Aside from Luke, only one other toy (among many hundreds) explicitly represented a disability: Nemo. The friendly orange clownfish from the Pixar movie has one shortened fin, and the store sold a stuffed plush version.
"Both Finding Nemo and Finding Dory have been phenomenal resources for parents with disabilities," she said. "Not only in terms of showing good examples of kids with disabilities, but also the challenges of being that overprotective helicopter parent." She pointed out that some toys – such as My Little Pony — have been embraced by some disability activists, but that so much of the toy section represented missed opportunities.
"Why don't we have any GI Joes that are disabled vets?" Cokely asked. "Think about that, what that would mean to a young boy whose dad's a vet or whose mom's a vet.
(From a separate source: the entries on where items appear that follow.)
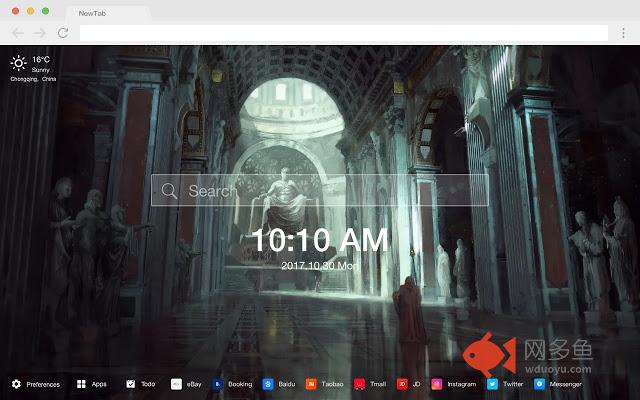Viewport: 640px width, 400px height.
Task: Click the sunny weather icon
Action: 18,63
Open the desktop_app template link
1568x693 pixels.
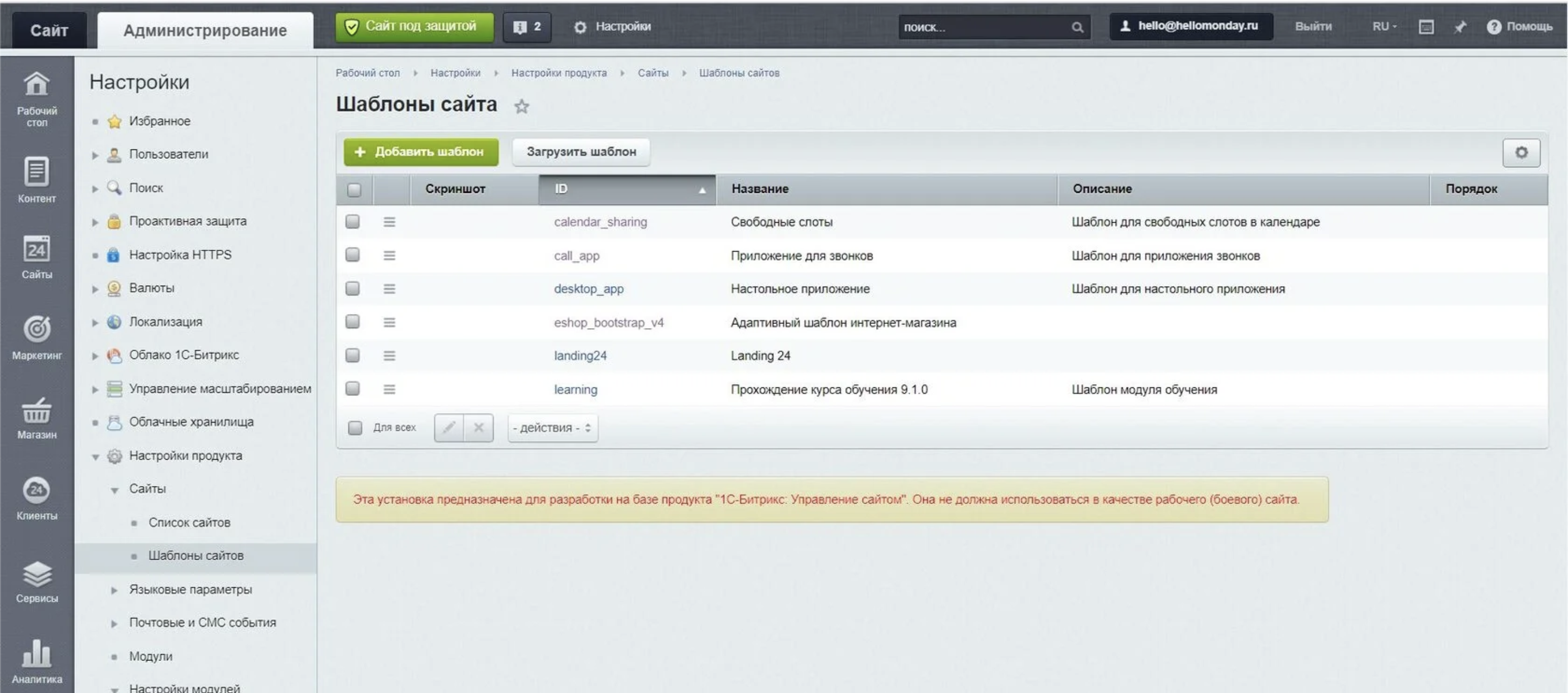[588, 289]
To see their parents' experience reflected in the toys — that would be massive."
Research by social psychologist Sian Jones of Goldsmith University of London, as well as that of others, shows that all children benefit from playing with toys representing disability — it heightens empathy.
And activist Rebecca Atkinson, who runs the Toy Like Me website in the United Kingdom, told me she'd love it if every toybox included a wheelchair and a seeing-eye dog for children to play with. (Atkinson's website points consumers towards toys that represent disability, and also creates playful images meant to inspire manufacturers, such as princesses with eye patches and scars, and superheros with tracheostomies.
This isn't a niche market, Cokely added. One in four people will experience a disability at some point in their lives. "Everyone has a family member with a disability," she said. "Everyone knows someone with a disability."
And playing with toys in an imagined world where, just like in real life, people walk or use wheelchairs or have hearing aids is a world where kids can imagine other kids — disabled and otherwise — as friends.